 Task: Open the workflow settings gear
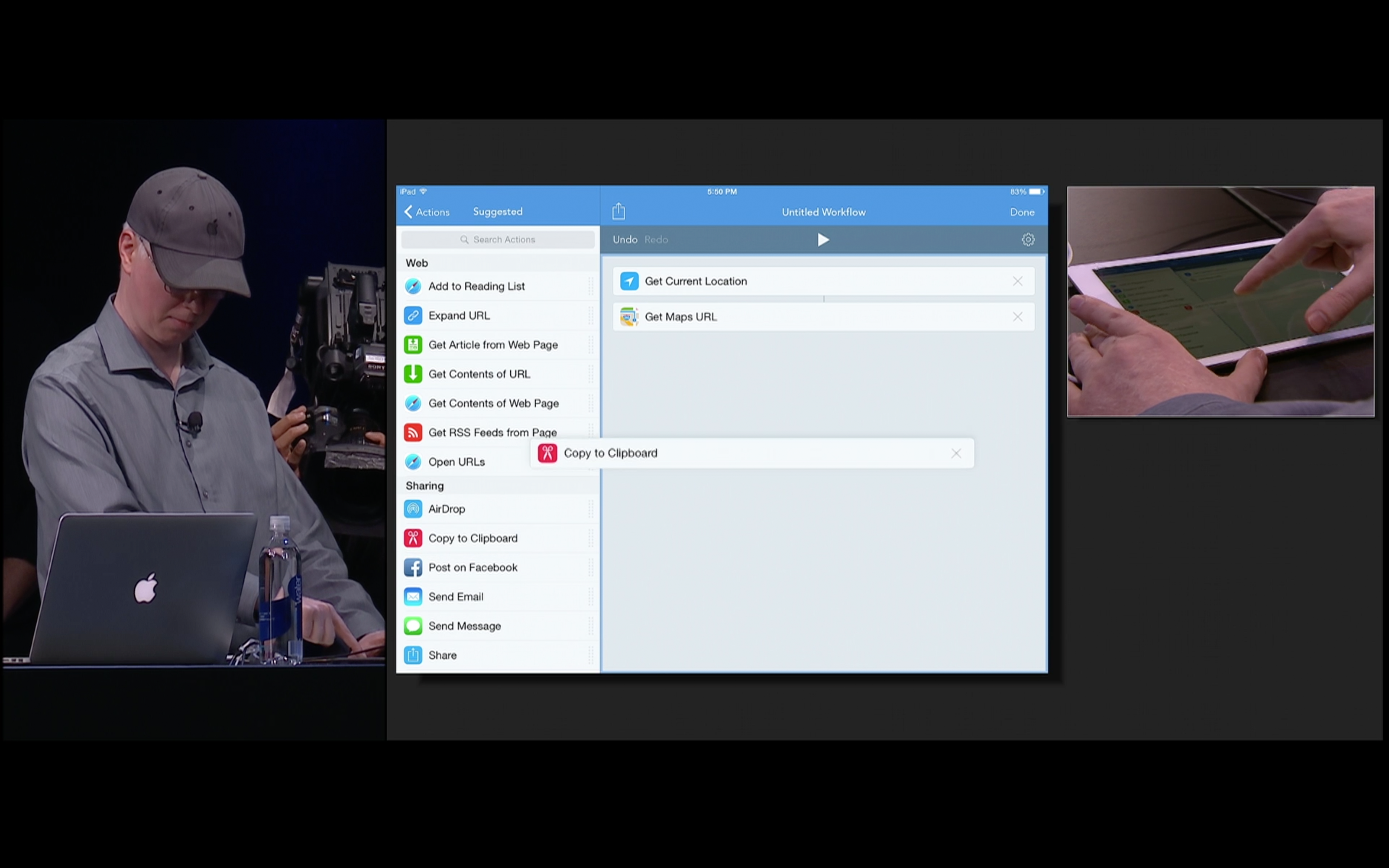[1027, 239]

* * *

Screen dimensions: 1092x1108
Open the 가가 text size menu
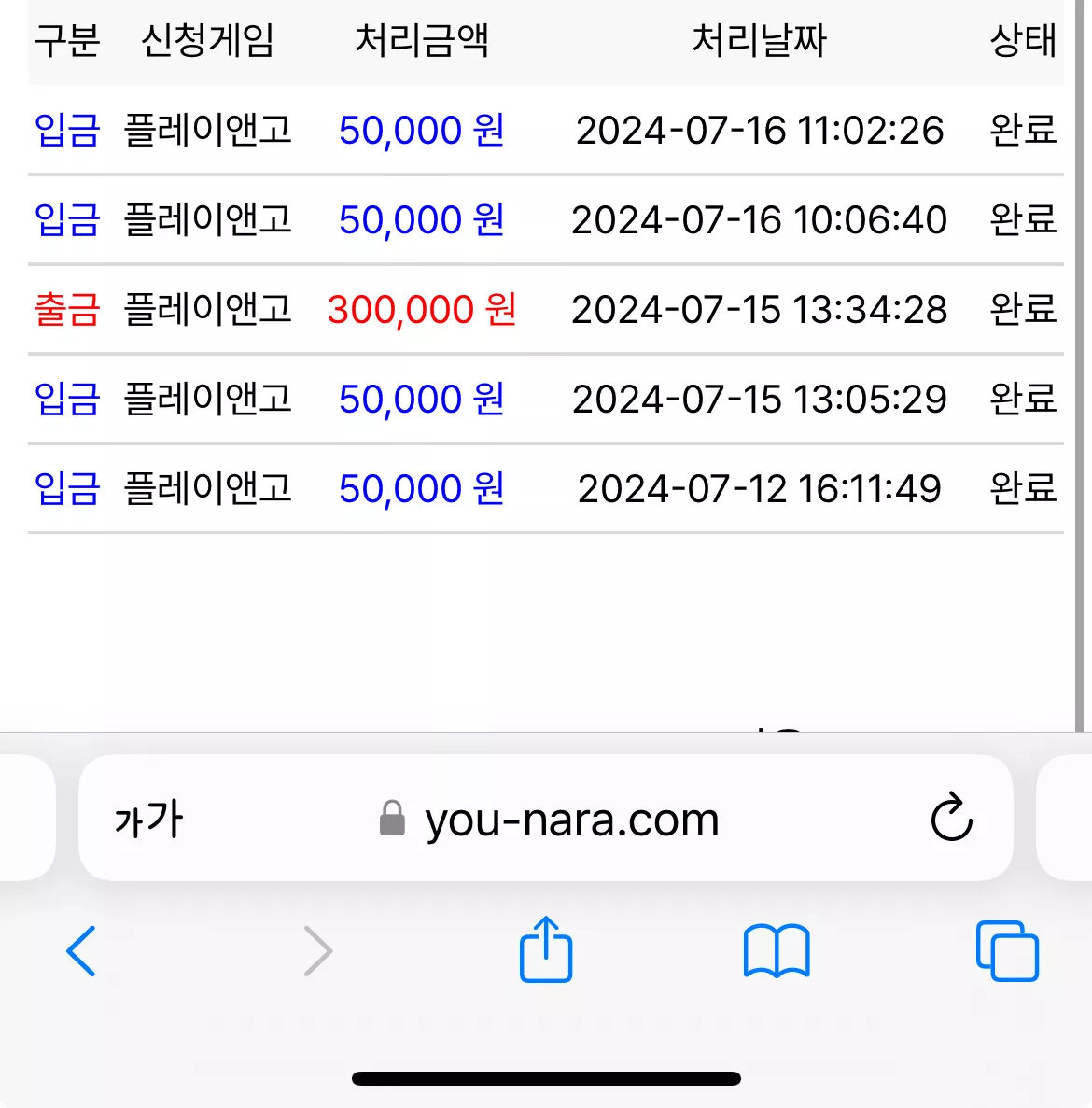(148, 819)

*SET TASK*: From the material above, pull out every line that contains the word "Open" and copy each of those lines in full.

*RESULT BELOW*:
 Task: Open the workflow settings gear
Open the 가가 text size menu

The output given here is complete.